Intervistato dall'edizione odierna della Gazzetta dello Sport Ferreira Pinto ha ripercorso la sua carriera partendo dai suoi allenatori e a chi vuole dire grazie: "A Castori - ha esordito - che era mio allenatore a Lanciano e poi anche a Cesena e Varese. Mi cambiò ruolo trasformandomi da centravanti a esterno. All’inizio rosicai, perché mi piaceva segnare. Ma compresi in fretta che aveva ragione. Ho avuto un ottimo rapporto anche con Colantuono che mi ha guidato a Perugia e a Bergamo. Ma il tecnico che mi ha valorizzato di più è stato Delneri: mi insegnò a difendere, aiutandomi a svolgere bene le due fasi".
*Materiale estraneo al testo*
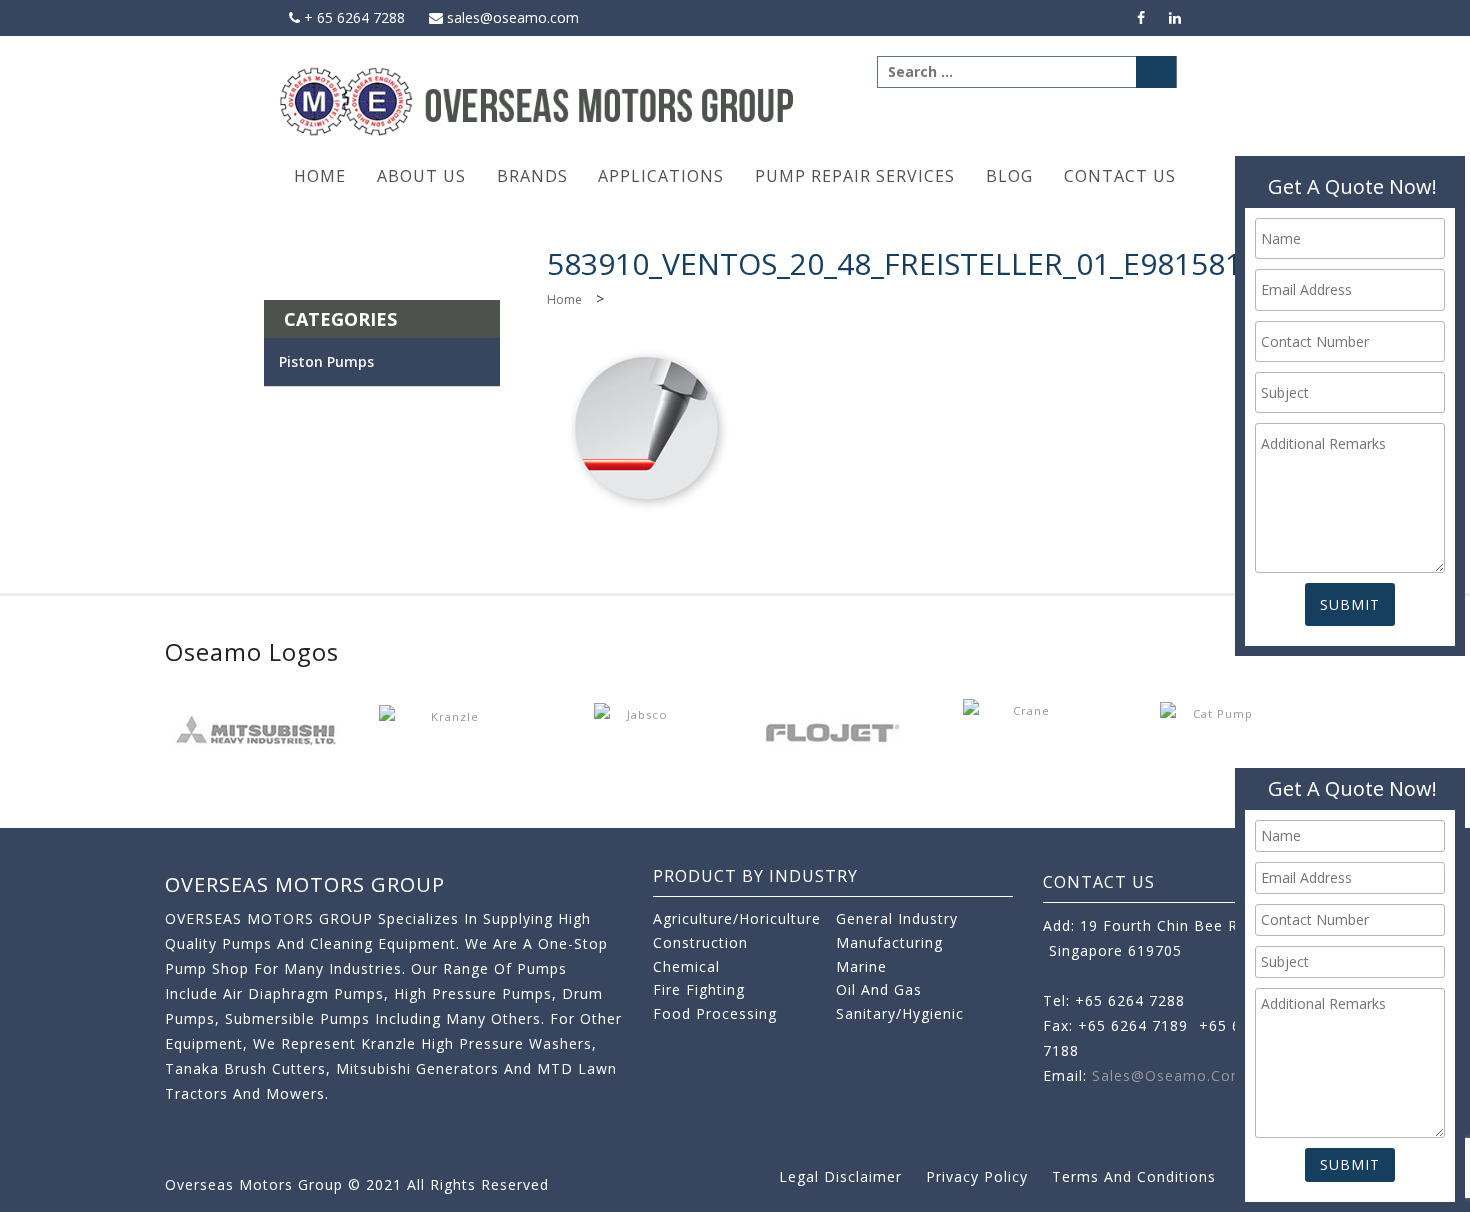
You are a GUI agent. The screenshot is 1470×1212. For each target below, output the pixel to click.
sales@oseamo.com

L'ex calciatore brasiliano ha poi proseguito parlando dell'Atalanta e di Bergamo: "E Bergamo la città della vita. Sono stato benissimo qui, fin dal primo giorno. Con la maglia nerazzurra mi sono regalato la Serie A, cosa che avevo promesso a mia madre. Ho scommesso su me stesso, ho lavorato sodo pedalando forte e sono orgoglioso di quello che ho fatto.
Sono sempre uscito con la maglia sudata e i tifosi mi hanno voluto bene anche per questo - ha concluso -. E così ho deciso di restare a vivere a Bergamo: abbiamo grandissimi amici, siano innamorati della gente e della città".